The results of this work are published on the center’s website and in print; the collected data are also used by interdisciplinary researchers in several digital projects. Among them are The Siege First-Hand, a project that introduces the authors of collected entries, and The Map of the Siege, a digital map of the city with geotags based on the records.

A 1940 map of Leningrad. Image courtesy of Nikita Prigodich

A 1940 map of Leningrad. Image courtesy of Nikita Prigodich

One particular feature of the map is that it’s developed specifically based on memories and diary entries of actual witnesses of those events. The developers make a point of not relying on images of contemporary St. Petersburg, choosing instead to digitally recreate the Leningrad circa 1941-1942 based on written evidence. As a result, notes Nikita Prigodich, an associate professor at ITMO’s Faculty of Technological Management and Innovations, the gap between the two cities – the past and the present – is closed, allowing users to look at familiar places in St. Petersburg and at the same time see the sights of the besieged Leningrad. 

In concept, the map would allow users to switch between modern and historical views, sort geotags by time, location, and other parameters, as well as read the actual entries by clicking on the relevant geotag. For instance, you could read records about a particular area in the city or those written by people of a particular age group or profession.
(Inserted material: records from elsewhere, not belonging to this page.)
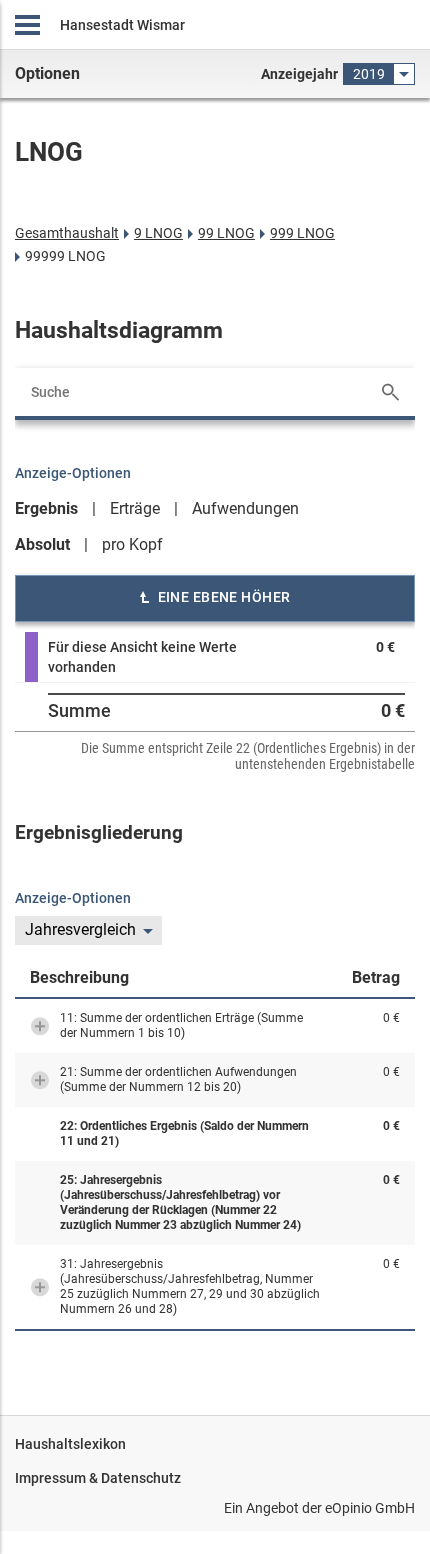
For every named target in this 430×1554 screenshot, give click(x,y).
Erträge (135, 508)
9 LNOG (158, 233)
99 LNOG (226, 233)
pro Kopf (132, 544)
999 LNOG (302, 233)
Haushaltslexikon (70, 1444)
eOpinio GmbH (370, 1508)
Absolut (42, 544)
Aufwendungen (245, 508)
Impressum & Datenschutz (98, 1478)
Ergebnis (46, 508)
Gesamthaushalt (67, 233)
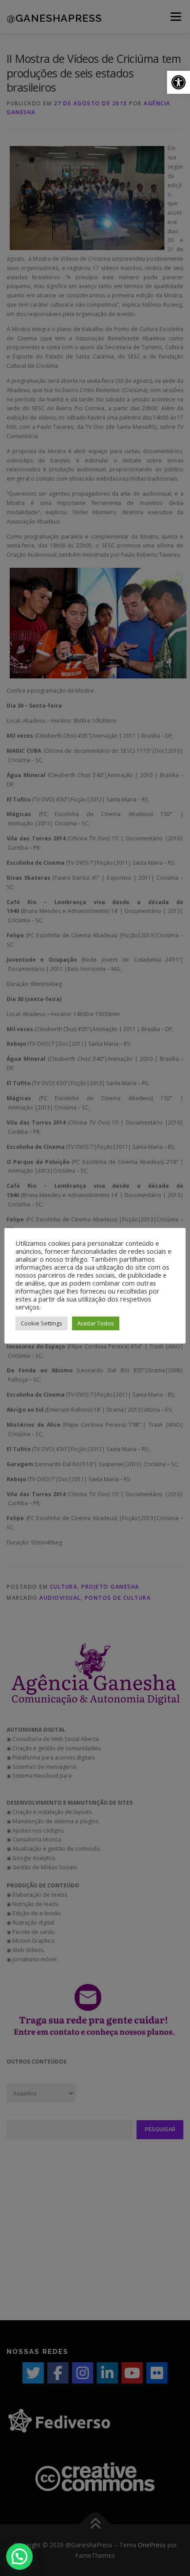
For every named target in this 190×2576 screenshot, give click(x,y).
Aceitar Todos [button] (95, 1323)
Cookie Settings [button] (41, 1323)
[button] (178, 82)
Such tools offer an opportunity to learn more about historic events to those interested, while also being of use to experts, including historians, philologists, sociologists, and anthropologists, in detailed research on local areas or daily lives of people in that period.

Since the start of the project in September 2023, the researchers have produced a beta version of the website, developed brand identity, and assembled a database with over 500 records.
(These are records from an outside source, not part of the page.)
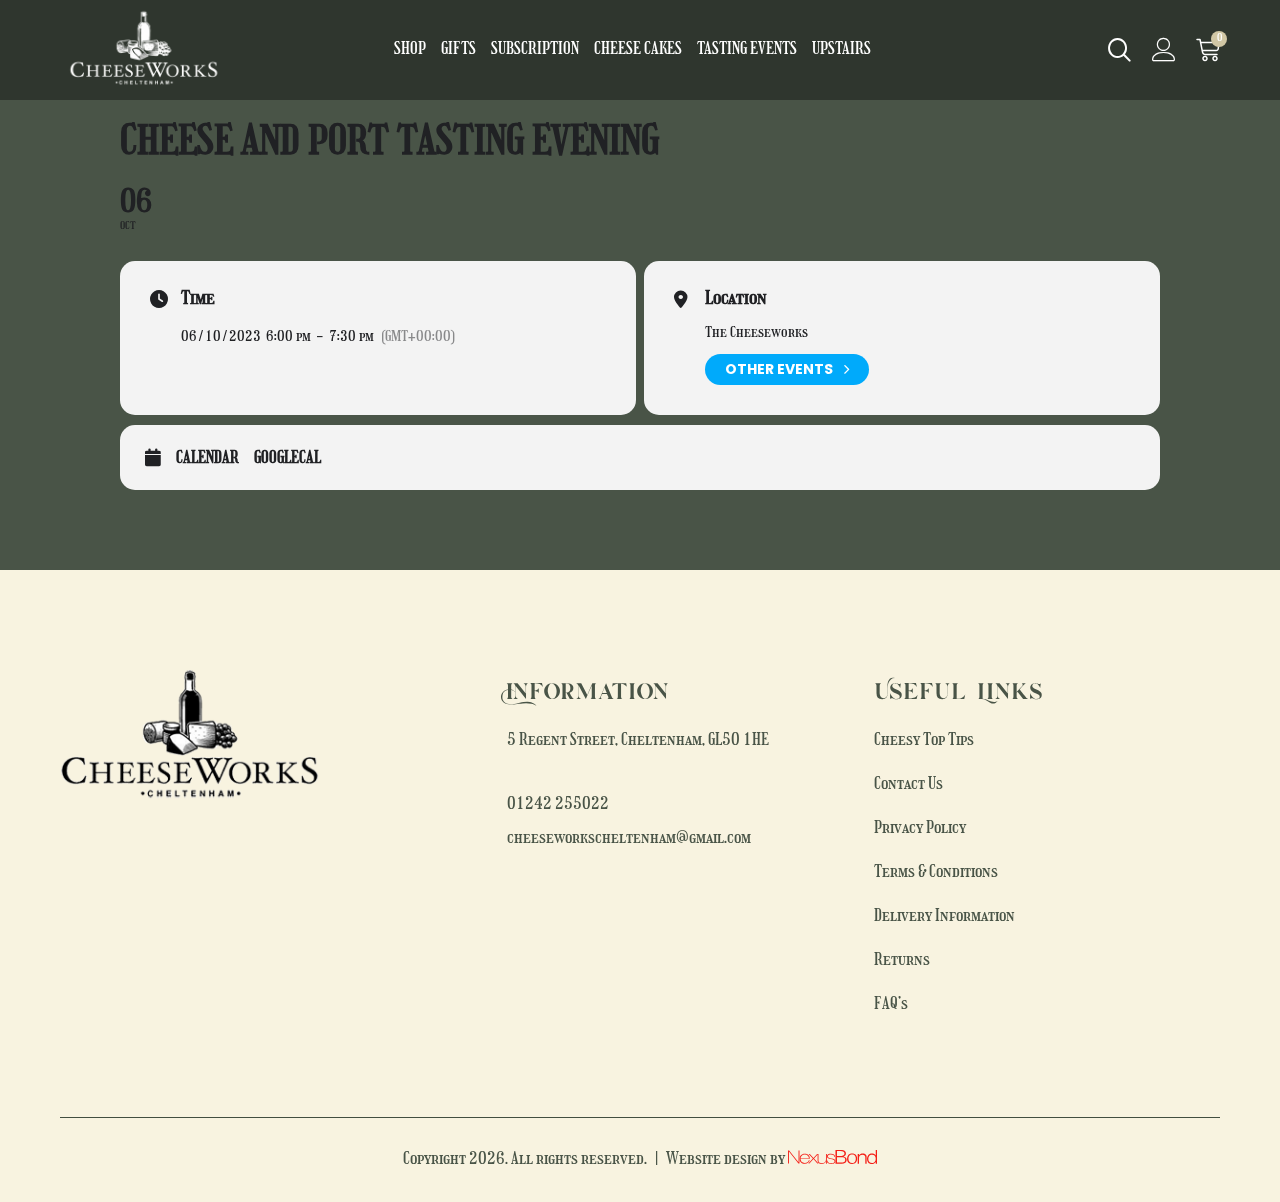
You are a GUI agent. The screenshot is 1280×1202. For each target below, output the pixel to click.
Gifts (458, 50)
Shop (410, 50)
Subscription (535, 50)
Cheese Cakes (638, 50)
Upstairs (841, 50)
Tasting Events (747, 50)
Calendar (207, 459)
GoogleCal (287, 459)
“Each diary of that period is unique, and the ones that have already been published within the Siege series by Prozhito are just the framing of the Leningrad catastrophe that we are planning to put on the digital map,” shared Alexey Pavlovsky, one of the project’s authors, an associated researcher of the Center for Cultural Memory and Symbolic Politics of the European University at St. Petersburg and an assistant at ITMO’s Center of Social Sciences and Humanities.
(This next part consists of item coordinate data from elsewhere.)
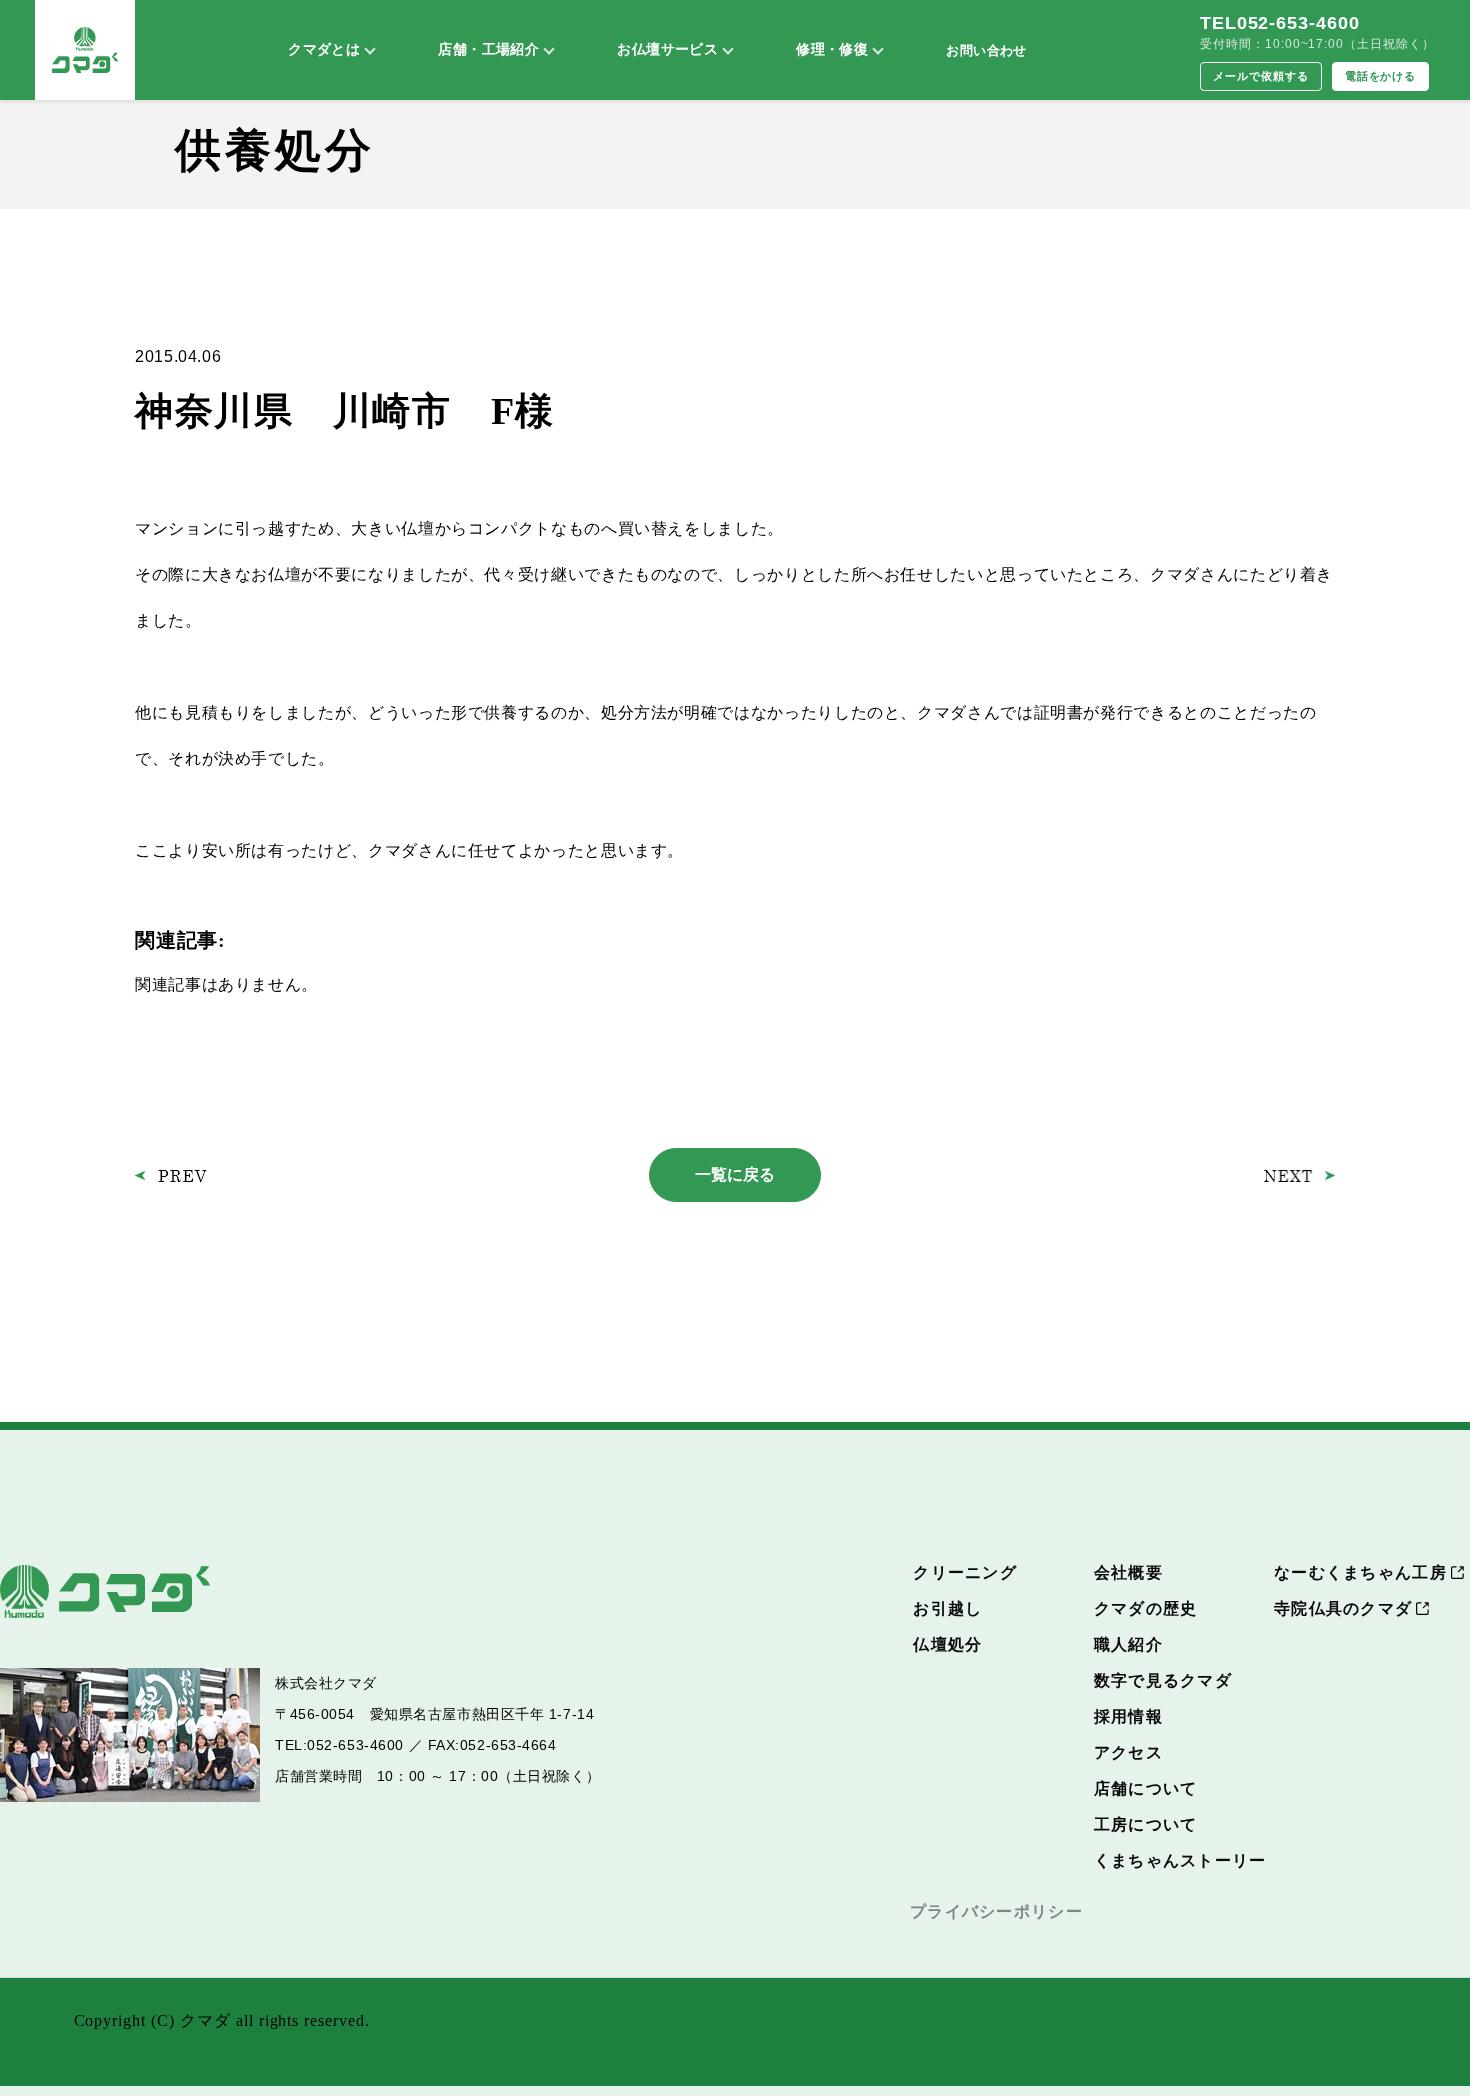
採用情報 (1128, 1716)
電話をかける (1381, 76)
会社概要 (1128, 1572)
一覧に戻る (735, 1174)
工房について (1146, 1824)
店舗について (1146, 1788)
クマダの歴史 (1146, 1608)
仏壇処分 (947, 1644)
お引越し (947, 1608)
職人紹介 (1128, 1644)
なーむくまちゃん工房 (1360, 1572)
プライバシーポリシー (996, 1911)
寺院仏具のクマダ (1343, 1608)
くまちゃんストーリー (1180, 1860)
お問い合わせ (986, 50)
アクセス (1128, 1752)
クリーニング (965, 1572)
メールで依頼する (1261, 76)
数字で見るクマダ (1163, 1680)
A geotag with an entry on the digital map. Image courtesy of Nikita Prigodich

A geotag with an entry on the digital map. Image courtesy of Nikita Prigodich

Apart from the experts from the Prozhito center, the map is developed by researchers from ITMO’s Center of Social Sciences and Humanities, as well as 65 students of the Russian History module. Supervised by the researchers, students analyze the assembled texts, extracting various facts such as mentions of dates and locations of notable events in the city. A big emphasis of the project lies on stories of the day-to-day during the Siege.

Then, this data is introduced in the form of geotags on the map, which is also designed by ITMO students, as well as the future website of the project. Currently, the participants are developing the website and the records' database, while also integrating the visuals of the map with the technical aspects of geotags. The first prototype of the Map of the Siege is slated to be ready by March 2024.

In the future, the project will be supplemented by data from other diaries published by Prozhito – a stage that will engage even more ITMO students. According to Galina Zhirkova, the head of the Center of Social Sciences and Humanities, by participating in such initiatives, students learn to compile databases and analyze written records, while also acquiring hands-on experience at the intersection of IT and humanities.